Ignoring the pictures, copy the data exactly.

▶ [Input data]
= = = = = = =
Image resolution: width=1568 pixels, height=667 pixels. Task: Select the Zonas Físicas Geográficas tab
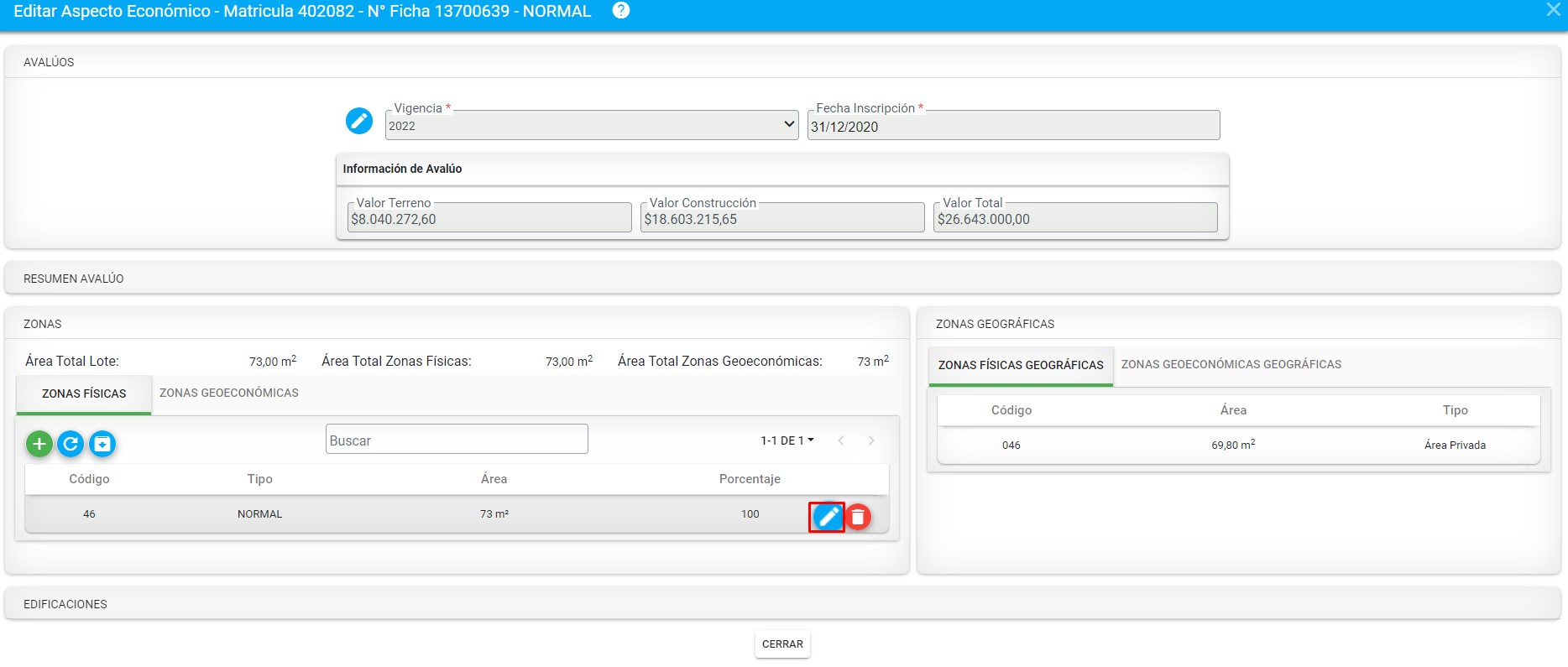[1021, 365]
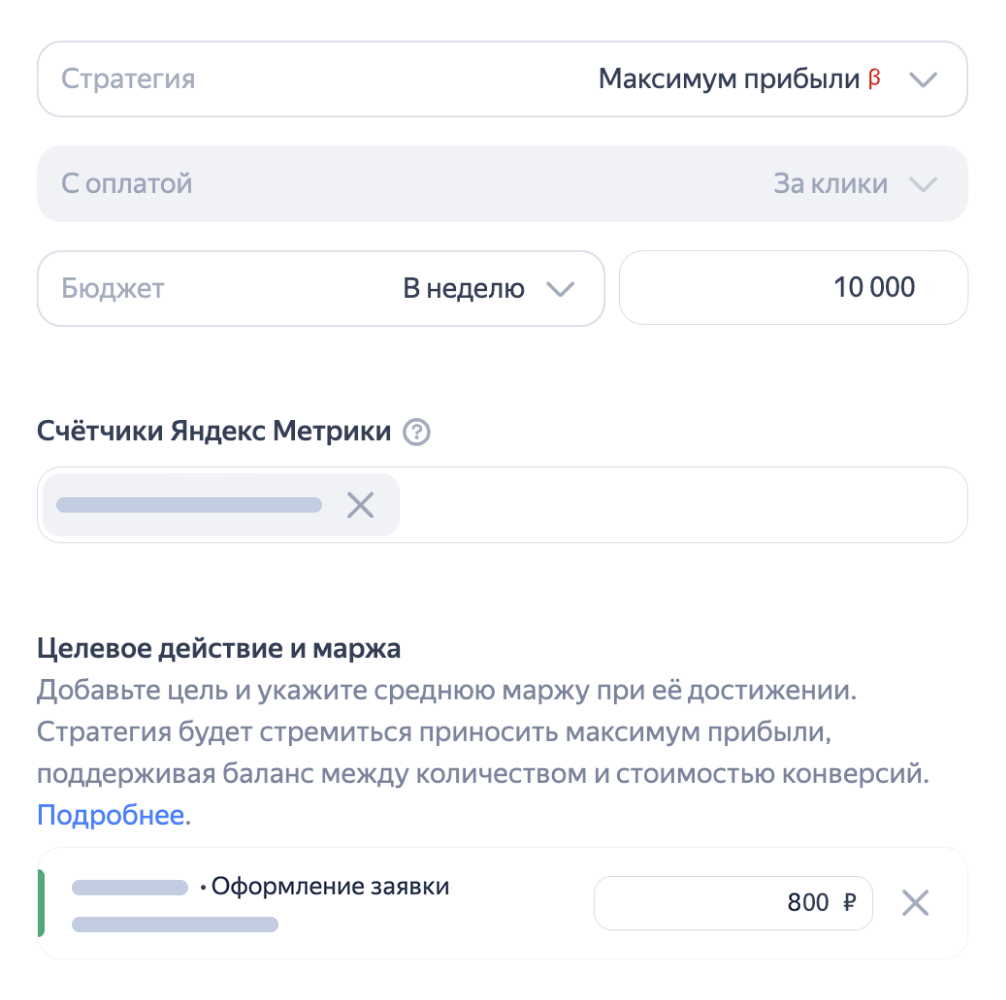Click the green goal status indicator
Image resolution: width=1006 pixels, height=1000 pixels.
[41, 903]
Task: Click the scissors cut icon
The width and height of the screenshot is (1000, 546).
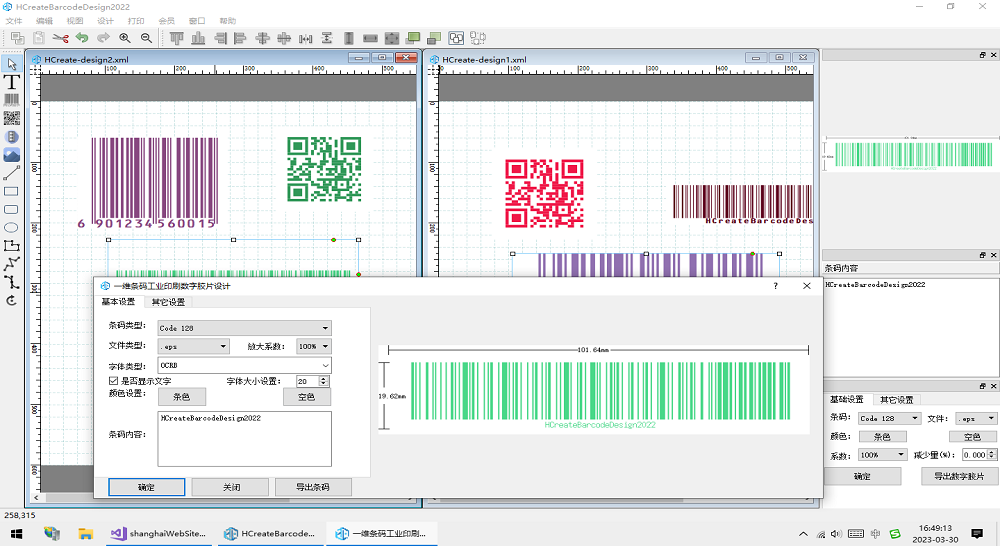Action: 60,38
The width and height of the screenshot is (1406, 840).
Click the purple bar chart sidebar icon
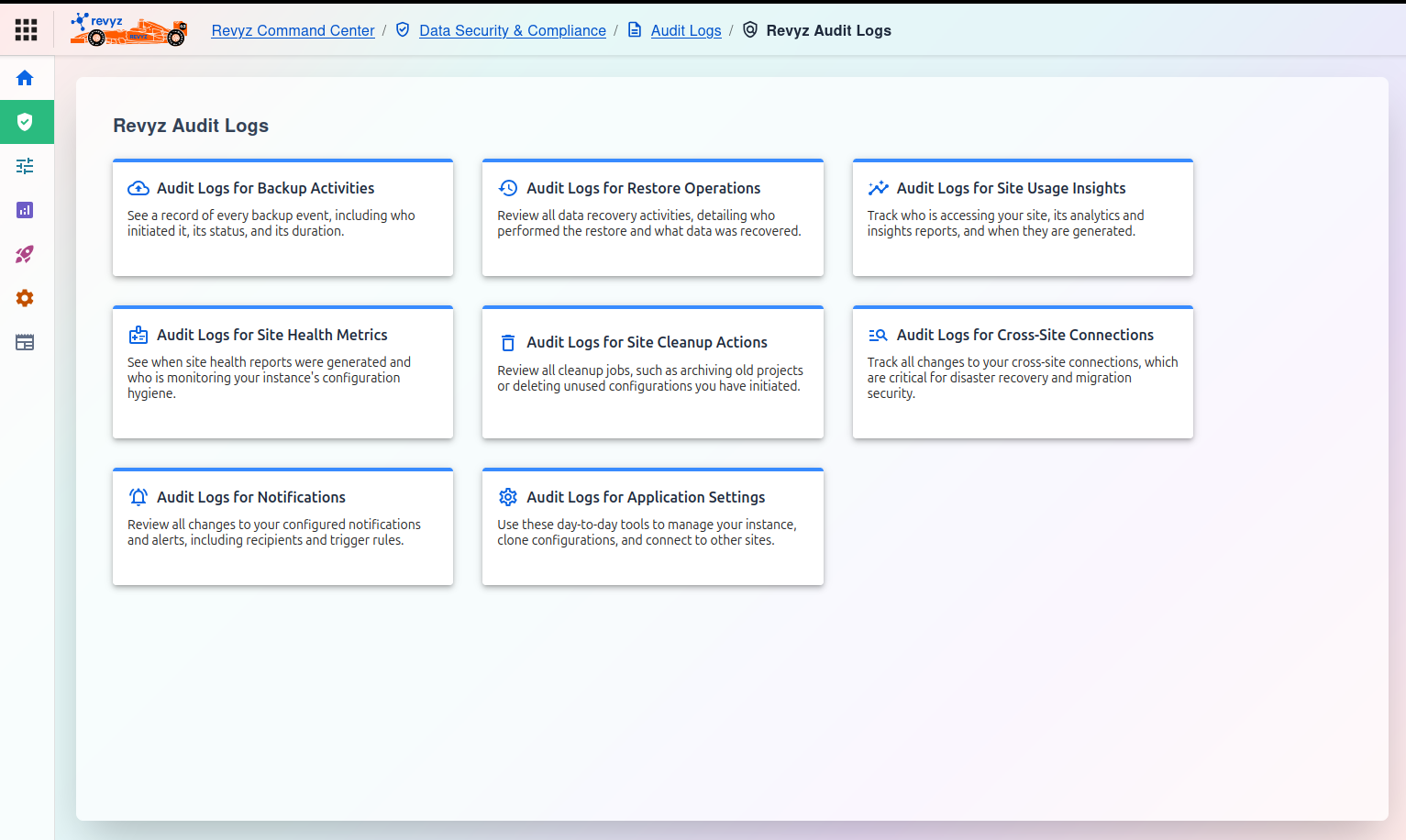pyautogui.click(x=25, y=210)
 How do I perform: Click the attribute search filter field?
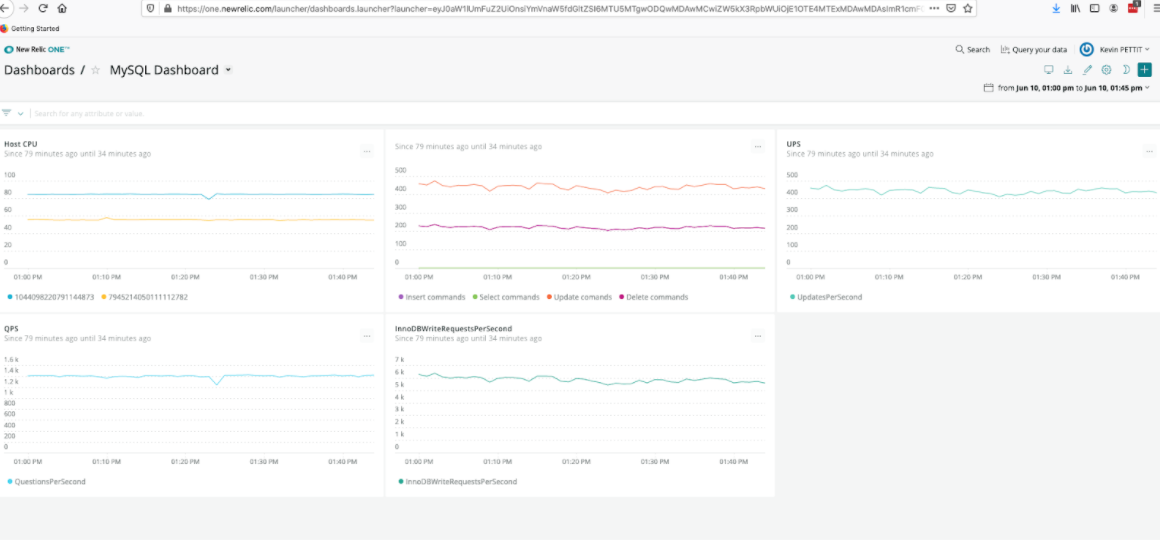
= = = = = = =
▶ [Your solution]
Image resolution: width=1568 pixels, height=667 pixels. Task: Select the Zonas Físicas Geográficas tab
[1021, 365]
Click the green goal status indicator
Image resolution: width=1006 pixels, height=1000 pixels.
[41, 903]
Task: Click the scissors cut icon
The width and height of the screenshot is (1000, 546).
Action: 60,38
The width and height of the screenshot is (1406, 840).
Click the purple bar chart sidebar icon
pyautogui.click(x=25, y=210)
 How do I perform: Click the attribute search filter field?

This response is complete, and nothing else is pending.